▶ [Dataset content]:
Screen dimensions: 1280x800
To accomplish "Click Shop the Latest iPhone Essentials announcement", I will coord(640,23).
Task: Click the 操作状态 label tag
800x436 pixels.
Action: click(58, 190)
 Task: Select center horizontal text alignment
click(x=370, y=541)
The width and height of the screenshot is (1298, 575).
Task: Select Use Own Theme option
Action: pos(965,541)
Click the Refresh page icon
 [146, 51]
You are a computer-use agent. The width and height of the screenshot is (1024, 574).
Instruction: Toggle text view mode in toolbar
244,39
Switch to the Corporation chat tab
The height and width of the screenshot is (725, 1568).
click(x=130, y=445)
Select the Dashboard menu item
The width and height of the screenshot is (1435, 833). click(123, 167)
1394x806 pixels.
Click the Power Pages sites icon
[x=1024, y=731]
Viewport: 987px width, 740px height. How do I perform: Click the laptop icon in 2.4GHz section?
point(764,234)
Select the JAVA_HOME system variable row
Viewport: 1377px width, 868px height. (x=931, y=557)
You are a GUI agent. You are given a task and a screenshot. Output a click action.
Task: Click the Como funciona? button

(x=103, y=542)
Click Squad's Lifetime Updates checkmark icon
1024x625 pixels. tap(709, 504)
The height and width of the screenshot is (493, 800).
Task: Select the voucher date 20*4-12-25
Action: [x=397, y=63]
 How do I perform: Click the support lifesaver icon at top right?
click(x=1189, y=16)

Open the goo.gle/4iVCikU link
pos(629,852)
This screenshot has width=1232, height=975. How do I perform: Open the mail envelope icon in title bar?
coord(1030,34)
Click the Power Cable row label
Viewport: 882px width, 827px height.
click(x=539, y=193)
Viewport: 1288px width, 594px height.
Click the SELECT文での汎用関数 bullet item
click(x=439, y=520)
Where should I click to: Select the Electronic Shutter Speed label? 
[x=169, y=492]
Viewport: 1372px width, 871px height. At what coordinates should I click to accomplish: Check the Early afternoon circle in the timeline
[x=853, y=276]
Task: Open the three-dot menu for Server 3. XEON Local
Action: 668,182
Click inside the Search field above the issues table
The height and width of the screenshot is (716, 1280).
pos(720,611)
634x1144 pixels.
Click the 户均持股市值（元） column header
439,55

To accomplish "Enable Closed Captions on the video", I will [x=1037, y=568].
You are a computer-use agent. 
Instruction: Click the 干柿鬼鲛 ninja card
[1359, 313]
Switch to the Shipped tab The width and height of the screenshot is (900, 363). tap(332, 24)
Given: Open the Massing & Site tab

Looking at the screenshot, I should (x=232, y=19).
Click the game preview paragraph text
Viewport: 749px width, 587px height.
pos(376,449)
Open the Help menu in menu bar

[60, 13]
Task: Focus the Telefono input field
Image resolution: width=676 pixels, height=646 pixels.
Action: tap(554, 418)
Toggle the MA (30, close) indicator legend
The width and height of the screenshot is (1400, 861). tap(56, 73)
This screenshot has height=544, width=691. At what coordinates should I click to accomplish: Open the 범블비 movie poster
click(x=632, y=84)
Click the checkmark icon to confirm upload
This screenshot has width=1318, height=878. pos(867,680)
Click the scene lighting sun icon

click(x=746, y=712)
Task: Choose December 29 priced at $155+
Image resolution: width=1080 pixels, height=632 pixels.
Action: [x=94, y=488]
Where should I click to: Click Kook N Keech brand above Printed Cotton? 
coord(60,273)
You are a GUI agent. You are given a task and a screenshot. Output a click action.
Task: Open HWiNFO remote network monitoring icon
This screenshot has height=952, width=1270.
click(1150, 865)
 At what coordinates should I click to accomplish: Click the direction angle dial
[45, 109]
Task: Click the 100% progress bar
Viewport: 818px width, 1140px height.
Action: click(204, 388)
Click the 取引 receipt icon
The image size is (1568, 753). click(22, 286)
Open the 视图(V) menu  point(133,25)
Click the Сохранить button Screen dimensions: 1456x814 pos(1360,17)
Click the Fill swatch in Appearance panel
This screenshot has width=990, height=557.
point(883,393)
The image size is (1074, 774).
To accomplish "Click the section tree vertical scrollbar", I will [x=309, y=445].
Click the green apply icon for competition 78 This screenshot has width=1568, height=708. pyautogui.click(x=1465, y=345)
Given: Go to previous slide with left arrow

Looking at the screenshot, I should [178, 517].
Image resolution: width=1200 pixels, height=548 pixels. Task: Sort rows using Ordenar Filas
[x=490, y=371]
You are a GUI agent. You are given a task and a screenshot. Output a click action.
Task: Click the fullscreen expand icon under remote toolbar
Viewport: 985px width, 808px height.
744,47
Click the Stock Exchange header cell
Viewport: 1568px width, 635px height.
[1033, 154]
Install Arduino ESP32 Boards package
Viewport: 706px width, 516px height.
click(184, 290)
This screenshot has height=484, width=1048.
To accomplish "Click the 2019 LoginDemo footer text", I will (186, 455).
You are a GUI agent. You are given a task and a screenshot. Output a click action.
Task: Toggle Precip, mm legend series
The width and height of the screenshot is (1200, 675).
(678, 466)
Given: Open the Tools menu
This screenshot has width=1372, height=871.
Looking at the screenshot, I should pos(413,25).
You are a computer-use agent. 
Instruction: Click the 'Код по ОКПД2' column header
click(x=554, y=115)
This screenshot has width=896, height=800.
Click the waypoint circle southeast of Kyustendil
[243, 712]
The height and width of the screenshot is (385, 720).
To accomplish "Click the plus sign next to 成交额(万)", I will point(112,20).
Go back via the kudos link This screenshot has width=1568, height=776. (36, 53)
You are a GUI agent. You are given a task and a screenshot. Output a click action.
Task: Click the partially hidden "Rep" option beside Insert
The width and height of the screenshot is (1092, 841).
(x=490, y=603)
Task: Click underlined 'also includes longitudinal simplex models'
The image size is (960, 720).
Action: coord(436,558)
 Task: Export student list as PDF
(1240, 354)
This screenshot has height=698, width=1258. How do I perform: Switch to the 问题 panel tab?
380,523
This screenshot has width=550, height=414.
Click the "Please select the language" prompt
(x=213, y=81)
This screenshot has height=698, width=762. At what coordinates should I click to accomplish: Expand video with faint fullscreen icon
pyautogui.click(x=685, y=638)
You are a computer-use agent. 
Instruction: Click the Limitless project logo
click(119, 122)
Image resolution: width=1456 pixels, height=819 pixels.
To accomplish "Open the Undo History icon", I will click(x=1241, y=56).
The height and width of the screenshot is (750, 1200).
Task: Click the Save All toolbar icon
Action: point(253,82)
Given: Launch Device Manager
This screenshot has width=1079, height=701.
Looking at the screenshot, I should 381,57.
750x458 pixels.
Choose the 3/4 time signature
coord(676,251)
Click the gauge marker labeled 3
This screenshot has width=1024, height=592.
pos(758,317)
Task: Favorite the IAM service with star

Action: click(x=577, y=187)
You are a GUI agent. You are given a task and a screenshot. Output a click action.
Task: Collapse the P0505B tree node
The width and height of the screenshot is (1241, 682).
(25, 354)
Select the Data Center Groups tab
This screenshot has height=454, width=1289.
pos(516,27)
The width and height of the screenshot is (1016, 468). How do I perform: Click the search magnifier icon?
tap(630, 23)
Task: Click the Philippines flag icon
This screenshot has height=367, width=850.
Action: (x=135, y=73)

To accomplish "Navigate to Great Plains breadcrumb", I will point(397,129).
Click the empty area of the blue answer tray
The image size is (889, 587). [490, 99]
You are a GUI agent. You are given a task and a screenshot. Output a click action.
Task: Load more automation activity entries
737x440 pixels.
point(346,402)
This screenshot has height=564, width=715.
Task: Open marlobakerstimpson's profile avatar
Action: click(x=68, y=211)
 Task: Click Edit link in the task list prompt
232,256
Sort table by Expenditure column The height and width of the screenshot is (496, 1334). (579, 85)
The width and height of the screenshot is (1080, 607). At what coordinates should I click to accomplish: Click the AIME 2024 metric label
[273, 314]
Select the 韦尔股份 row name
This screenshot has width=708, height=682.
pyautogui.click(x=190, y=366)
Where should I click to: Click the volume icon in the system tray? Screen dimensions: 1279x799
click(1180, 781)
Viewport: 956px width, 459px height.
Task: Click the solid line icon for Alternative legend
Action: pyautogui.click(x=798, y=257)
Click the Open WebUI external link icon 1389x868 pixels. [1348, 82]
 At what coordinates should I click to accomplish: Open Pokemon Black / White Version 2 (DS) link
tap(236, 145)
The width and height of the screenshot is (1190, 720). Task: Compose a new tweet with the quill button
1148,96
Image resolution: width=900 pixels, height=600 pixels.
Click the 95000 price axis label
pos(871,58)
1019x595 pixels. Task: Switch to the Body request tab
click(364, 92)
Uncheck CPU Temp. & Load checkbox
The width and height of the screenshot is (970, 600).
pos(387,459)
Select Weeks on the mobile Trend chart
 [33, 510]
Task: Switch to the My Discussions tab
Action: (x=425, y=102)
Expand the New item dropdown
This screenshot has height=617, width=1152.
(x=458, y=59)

▶ [Task description]: An exact repeat of the lines from the one containing "Image resolution: width=900" through the final line of the entries is the whole answer.

▶ [Output for this exercise]:
Image resolution: width=900 pixels, height=600 pixels.
Click the 95000 price axis label
pos(871,58)
1019x595 pixels. Task: Switch to the Body request tab
click(364, 92)
Uncheck CPU Temp. & Load checkbox
The width and height of the screenshot is (970, 600).
pos(387,459)
Select Weeks on the mobile Trend chart
 [33, 510]
Task: Switch to the My Discussions tab
Action: (x=425, y=102)
Expand the New item dropdown
This screenshot has height=617, width=1152.
(x=458, y=59)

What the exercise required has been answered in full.